No but much of ROCm's success with compute was designed to exploit BC at the ISA level so that their big customers can specifically avoid having the terrible experiences plagued from their graphics portfolio ...
What you describe is some stretchy level of “BC” at GCN assembly level. But the ISA in reality is still mildly different with breaking changes (if not instructions, then timing) across e.g. gfx908, gfx90a and gfx940. If that is the “BC” you are referring, one could stretch it further to say that such assembly level (semi-)portability exists across GCN, CDNA and RDNA to varying extent.

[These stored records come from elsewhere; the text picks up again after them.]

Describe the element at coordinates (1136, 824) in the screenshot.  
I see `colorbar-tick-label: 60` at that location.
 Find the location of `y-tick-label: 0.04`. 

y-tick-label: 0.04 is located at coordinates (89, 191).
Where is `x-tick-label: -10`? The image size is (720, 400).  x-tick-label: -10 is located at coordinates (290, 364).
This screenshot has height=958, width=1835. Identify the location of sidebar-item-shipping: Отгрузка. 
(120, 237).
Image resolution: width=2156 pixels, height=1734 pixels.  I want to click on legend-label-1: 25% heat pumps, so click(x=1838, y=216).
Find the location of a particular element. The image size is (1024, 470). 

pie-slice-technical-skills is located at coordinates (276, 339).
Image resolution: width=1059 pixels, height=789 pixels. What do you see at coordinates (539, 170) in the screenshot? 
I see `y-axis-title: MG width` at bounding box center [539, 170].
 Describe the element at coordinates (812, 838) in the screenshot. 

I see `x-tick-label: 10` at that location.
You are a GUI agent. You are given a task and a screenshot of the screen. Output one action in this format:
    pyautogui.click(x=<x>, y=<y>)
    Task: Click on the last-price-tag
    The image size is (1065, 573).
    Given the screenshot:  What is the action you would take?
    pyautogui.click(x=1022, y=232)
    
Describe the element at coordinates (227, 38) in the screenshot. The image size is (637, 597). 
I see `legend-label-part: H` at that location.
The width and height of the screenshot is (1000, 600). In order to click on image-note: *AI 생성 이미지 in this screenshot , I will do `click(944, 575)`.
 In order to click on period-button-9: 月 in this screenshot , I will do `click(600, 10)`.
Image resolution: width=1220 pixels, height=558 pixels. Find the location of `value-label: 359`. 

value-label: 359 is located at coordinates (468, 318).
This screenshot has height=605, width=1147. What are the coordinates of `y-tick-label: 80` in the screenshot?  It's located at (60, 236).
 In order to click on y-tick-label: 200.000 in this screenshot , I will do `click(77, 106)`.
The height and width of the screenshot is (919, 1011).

Otherwise, many are expected to use AMD’s libraries, HIP or mainstream libraries on top of these, which all present high(er) level abstractions like CUDA-like interfaces and/or kernel languages. “BC at ISA level” does not sound like a relevant concern for the abstraction consumers here, only the implementor (so mostly AMD and the ML infra teams of the “big customers”).
I see no avenue that AMD will replace the “machine code” representation with SPIR-V. Their own libraries and “big customers” would certainly still need that path to distribute e.g. target optimized GEMM kernels.
Even the SPIR-V stack itself needs a target to lower to, eh. So I can’t say I understand how “SPIR-V” ended up provoking these two strong reactions above.